If you prefer an object-style entrypoint with shared defaults, you can use the optional Blade facade:
from datablade import Blade
from datablade.sql import Dialect
blade = Blade(memory_fraction=0.3, verbose=True, convert_types=True)
for chunk in blade.iter("huge.csv"):
process(chunk)
files = blade.stream_to_parquets("huge.csv", output_dir="partitioned/")
# Generate DDL (CREATE TABLE)
ddl = blade.create_table_sql(
df,
table="my_table",
dialect=Dialect.POSTGRES,
)
# Generate DDL from an existing Parquet file (schema-only)
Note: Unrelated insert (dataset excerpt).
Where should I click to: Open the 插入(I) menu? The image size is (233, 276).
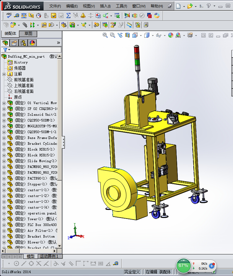pos(105,6)
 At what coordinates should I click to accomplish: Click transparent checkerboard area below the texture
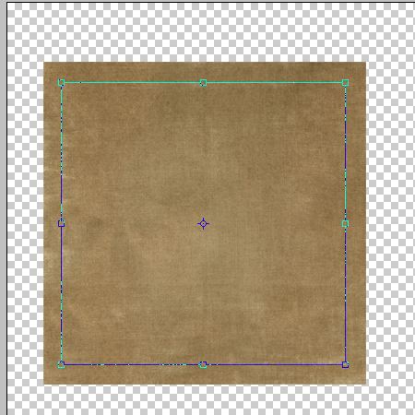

ddl2 = blade.create_table_sql_from_parquet(
"events.parquet",
table="events",
dialect=Dialect.POSTGRES,
)
Documentation
Docs are bundled with the installed package:
python -m datablade.docs --list
python -m datablade.docs --show USAGE
python -m datablade.docs --write-dir .\datablade-docs
After writing docs to disk, open the markdown files locally:
- README (docs landing page)
- USAGE (file reading, streaming, SQL, IO, logging)
- TESTING (how to run tests locally)
- ARCHITECTURE (pipeline overview)
- OBJECT_REGISTRY (registry reference)
Testing
Run the test suite:
# Install with test dependencies
pip install -e ".[test]"
# Run all tests
pytest
# Run with coverage report
pytest --cov=datablade --cov-report=html
For detailed testing documentation, use the bundled TESTING doc:
python -m datablade.docs --show TESTING
Backward Compatibility
All functions are available through the legacy datablade.core module for backward compatibility:
# Legacy imports (still supported)
from datablade.core.frames import clean_dataframe_columns
from datablade.core.json import get
Requirements
Core dependencies:
- pandas
- pyarrow
- numpy
- openpyxl
- requests
Design choices and limitations
- Single-machine focus: datablade is designed for laptop/VM/server execution, not clusters.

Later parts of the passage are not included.